Tabel Perbandingan Cepat
Sebelum mendalami detailnya, berikut adalah ringkasan berdampingan di setiap dimensi yang penting.
| Dimensi | Sonnet 4.6 | Opus 4.6 |
|---|---|---|
| Harga input | $3 / 1M tokens | $15 / 1M tokens |
| Harga output | $15 / 1M tokens | $75 / 1M tokens |
| Pengganda biaya | 1x (baseline) | 5x |
| SWE-bench Verified | 79.6% | 80.8% |
| GPQA Diamond | 74.1% | 91.3% |
| OSWorld-Verified | 72.5% | 72.7% |
| context window standar | 200K tokens | 200K tokens |
| Context yang diperluas (beta) | Tidak tersedia | 1M tokens |
| Agent Teams | Tidak tersedia | Didukung |
| Extended thinking | Tidak tersedia | Didukung |
| Kecepatan respons | Cepat | Lebih lambat |
| Terbaik untuk | Coding sehari-hari, otomatisasi | Penalaran kompleks, refactor besar |
| Ketersediaan | Free, Pro, API, Claude Code | Pro, API, Claude Code |
Versi singkatnya: Sonnet 4.6 adalah pilihan default yang tepat untuk sebagian besar tugas. Opus 4.6 adalah alat yang Anda gunakan saat masalah menuntut penalaran terdalam atau fitur khusus seperti Agent Teams.
Pendalaman Benchmark
SWE-bench Verified
SWE-bench Verified mengukur kemampuan model untuk menyelesaikan masalah GitHub nyata secara end-to-end. Ini adalah benchmark yang paling penting bagi pengembang.
| Model | Skor |
|---|---|
| Opus 4.6 | 80.8% |
| Sonnet 4.6 | 79.6% |
| Opus 4.5 (generasi sebelumnya) | 80.9% |
| Sonnet 4.5 (generasi sebelumnya) | 77.2% |
Selisih 1.2-poin antara Sonnet 4.6 dan Opus 4.6 adalah yang terkecil dalam sejarah Claude. Sebagai perspektif, Sonnet 4.6 sekarang mengungguli setiap model Opus yang dirilis sebelum 4.5. Untuk pekerjaan coding praktis — memperbaiki bug, mengimplementasikan fitur, menulis pengujian — selisih ini dapat diabaikan.
GPQA Diamond
Di sinilah Opus unggul jauh. GPQA Diamond menguji penalaran sains tingkat PhD di bidang fisika, kimia, dan biologi.
| Model | Skor |
|---|---|
| Opus 4.6 | 91.3% |
| Sonnet 4.6 | 74.1% |
Selisih 17.2-poin adalah perbedaan performa terbesar antara kedua model pada benchmark utama mana pun. Jika pekerjaan Anda melibatkan penalaran ilmiah tingkat lanjut, analisis riset, atau pertanyaan spesifik domain yang kompleks, Opus 4.6 beroperasi pada level yang mendasar berbeda.
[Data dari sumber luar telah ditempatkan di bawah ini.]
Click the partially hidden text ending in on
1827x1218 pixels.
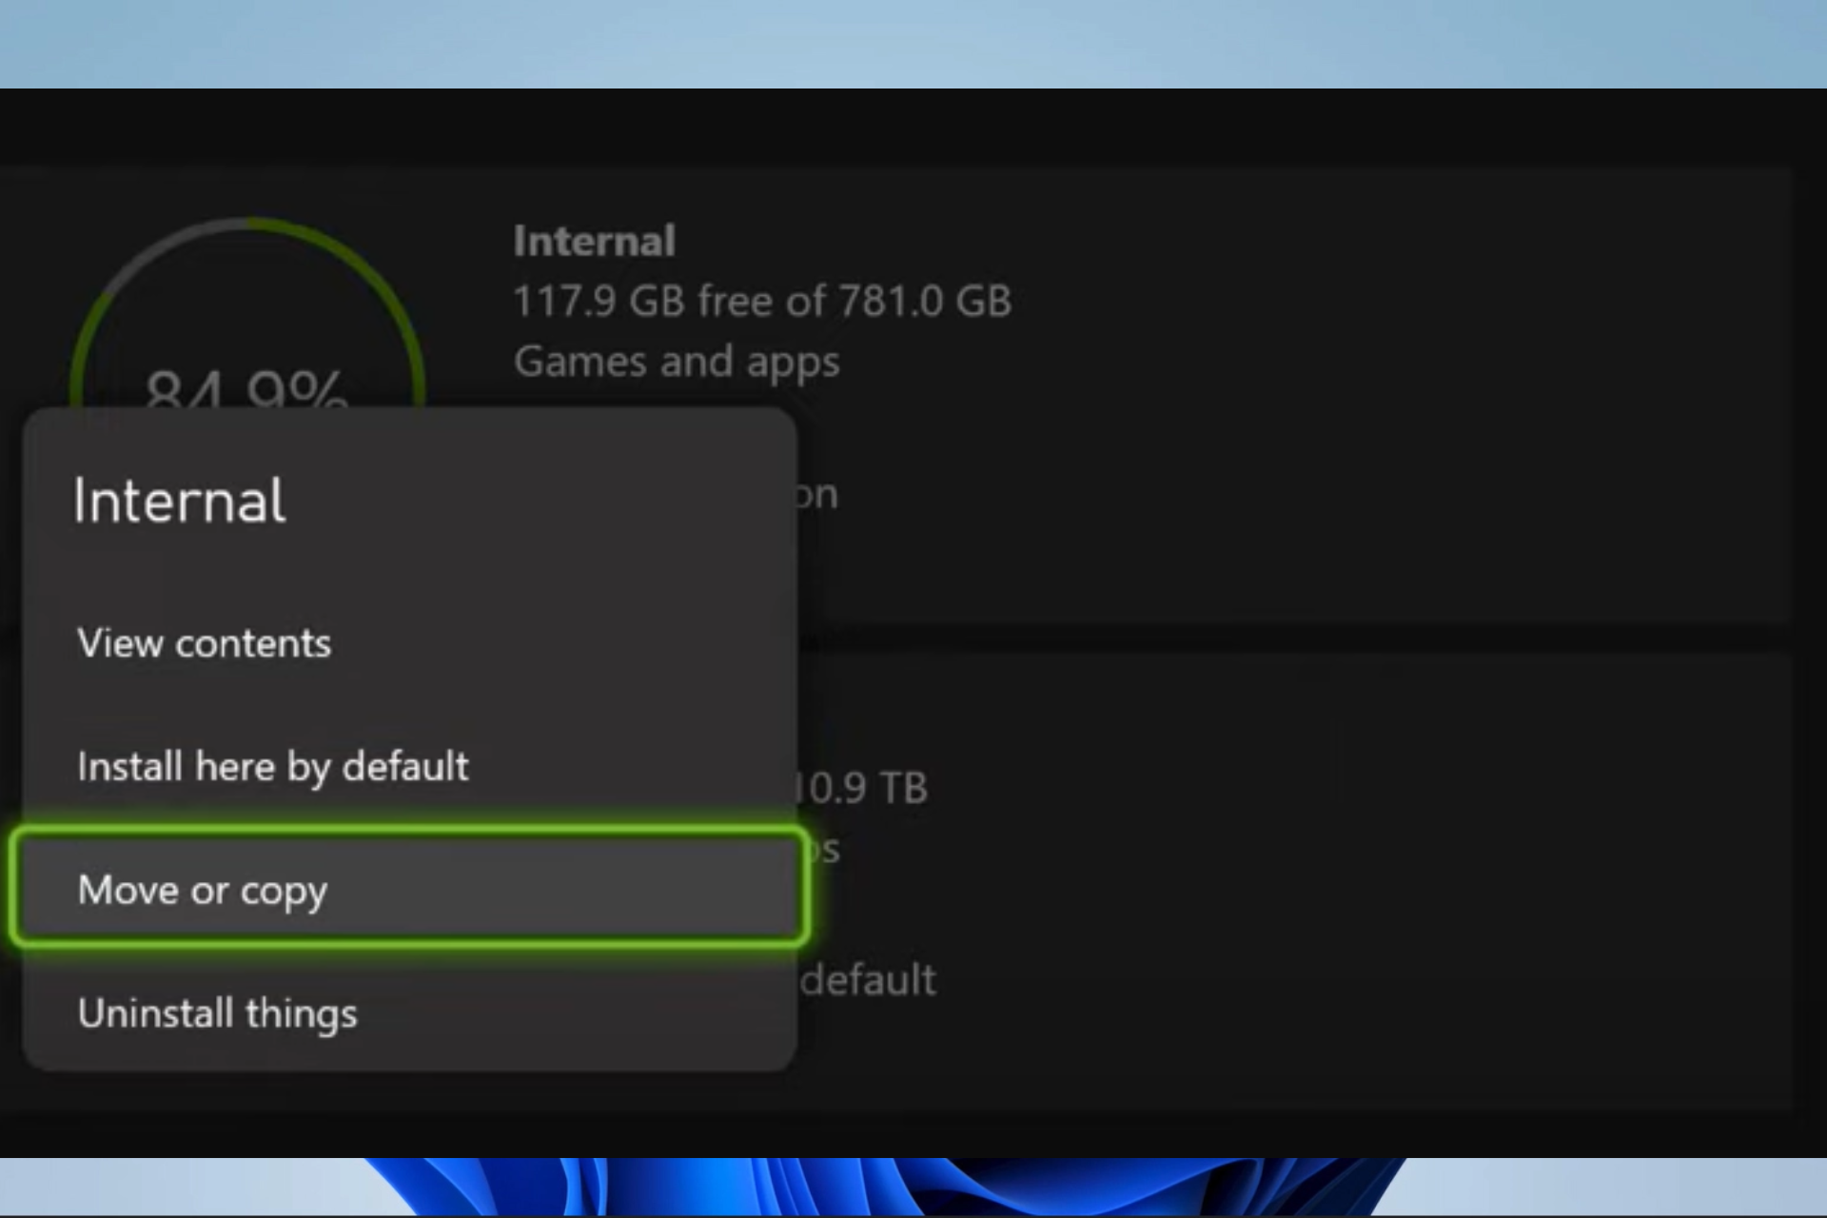pyautogui.click(x=816, y=495)
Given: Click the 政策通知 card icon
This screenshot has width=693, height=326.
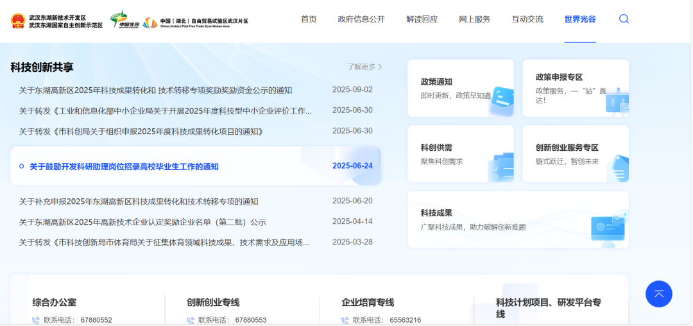Looking at the screenshot, I should coord(500,100).
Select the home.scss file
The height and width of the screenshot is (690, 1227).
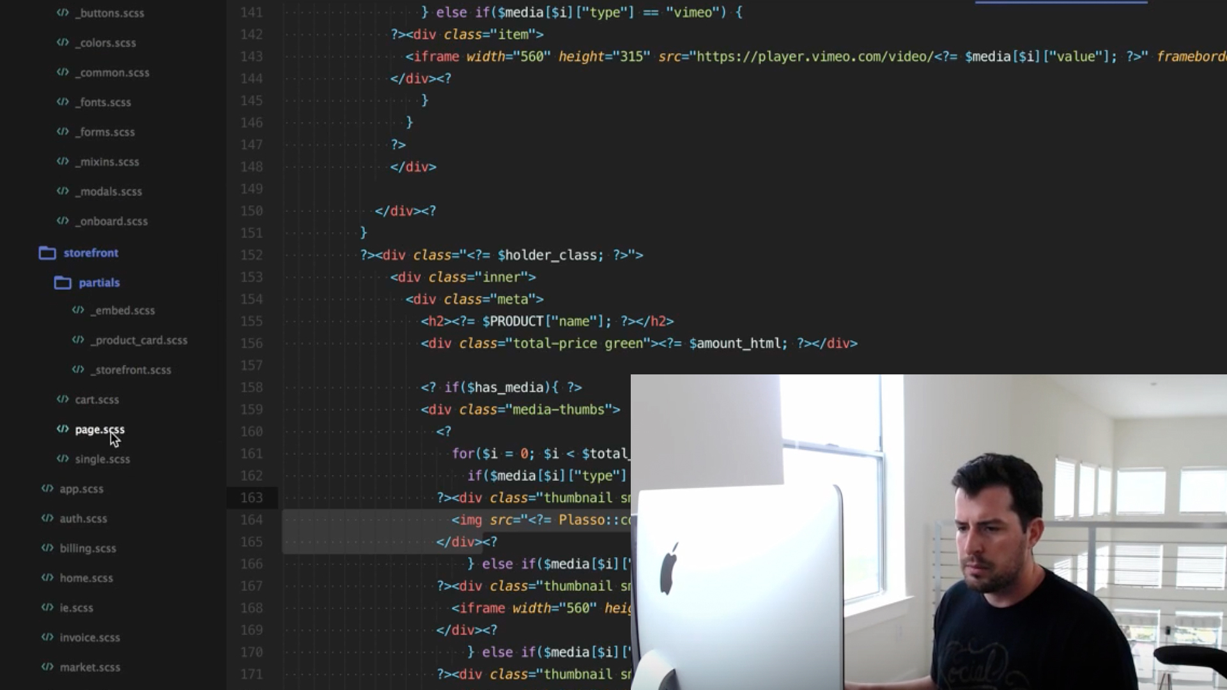[x=86, y=578]
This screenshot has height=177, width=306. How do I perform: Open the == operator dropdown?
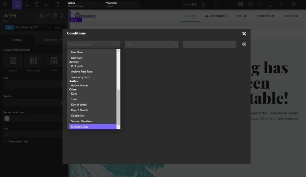pyautogui.click(x=152, y=44)
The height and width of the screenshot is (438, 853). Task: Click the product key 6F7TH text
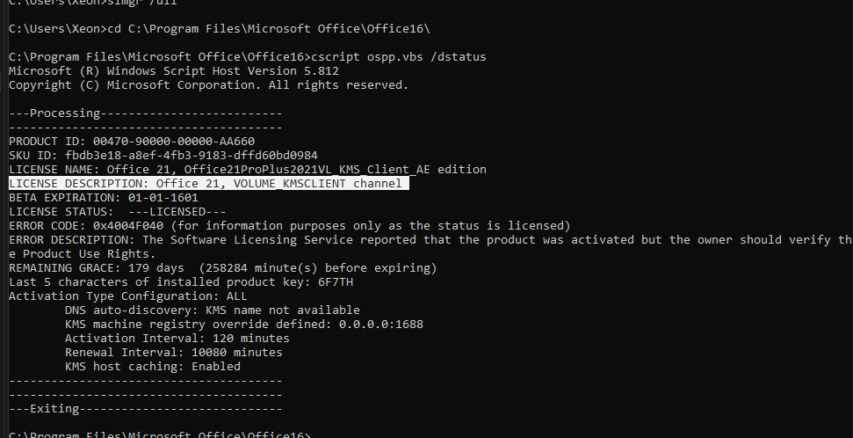tap(336, 282)
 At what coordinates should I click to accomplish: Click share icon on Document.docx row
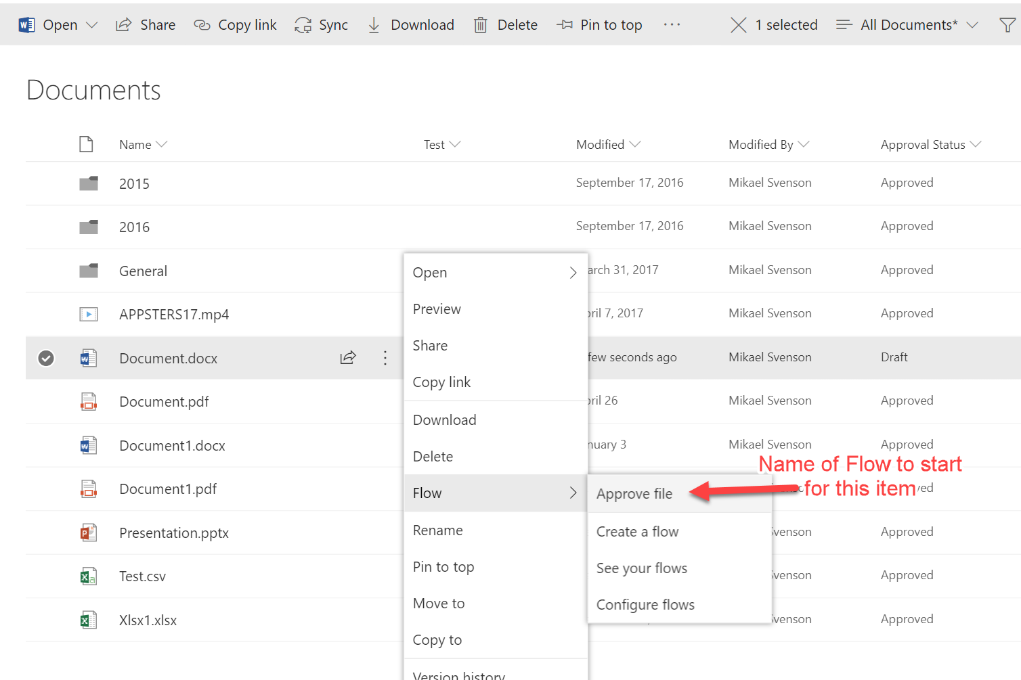(x=348, y=357)
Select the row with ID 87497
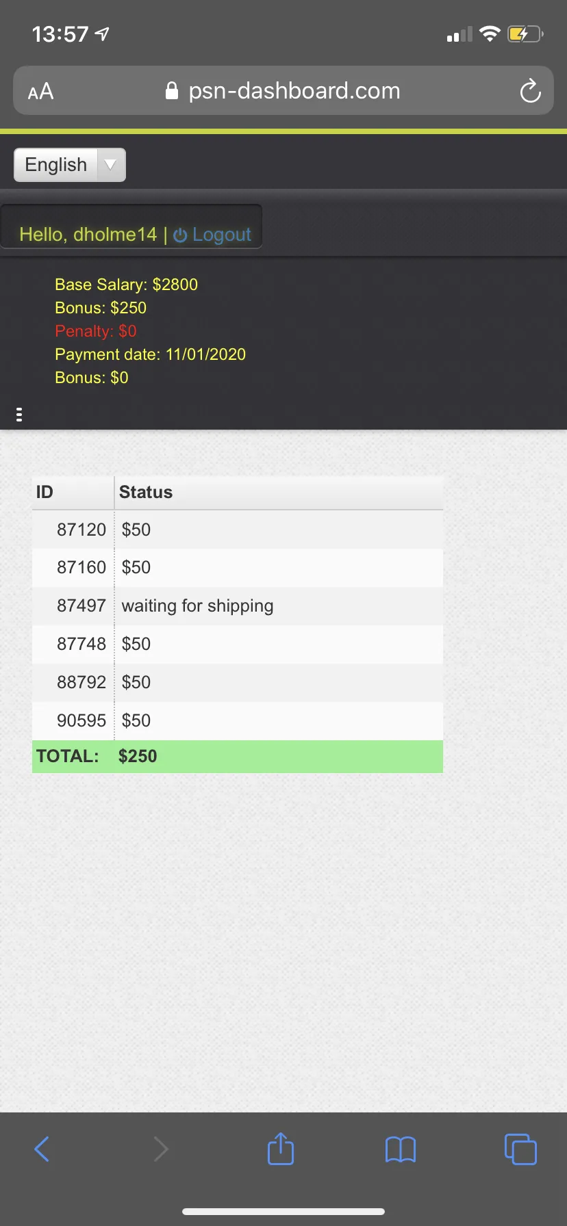This screenshot has height=1226, width=567. [x=238, y=606]
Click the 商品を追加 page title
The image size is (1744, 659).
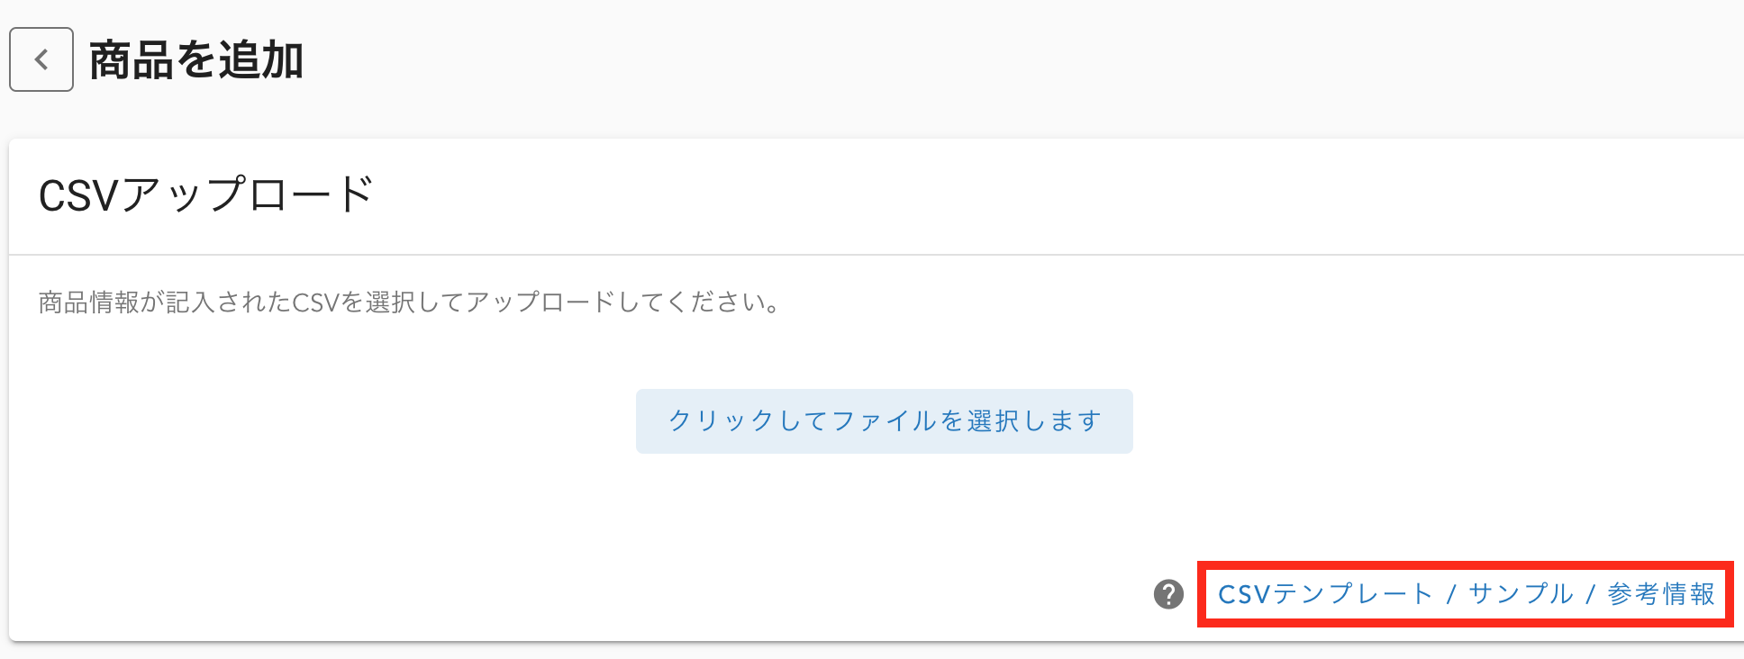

OSWorld-Verified (Computer Use)
Untuk otomatisasi GUI dan tugas desktop, kedua model berkinerja hampir identik.
| Model | Skor |
|---|---|
| Opus 4.6 | 72.7% |
| Sonnet 4.6 | 72.5% |
| GPT-5.2 | 38.2% |
Perbedaan 0.2-poin adalah noise statistik. Kedua model hampir menggandakan pesaing terdekatnya. Untuk beban kerja computer-use, Sonnet adalah pilihan yang jelas karena biayanya 5x lebih murah untuk performa yang secara efektif identik.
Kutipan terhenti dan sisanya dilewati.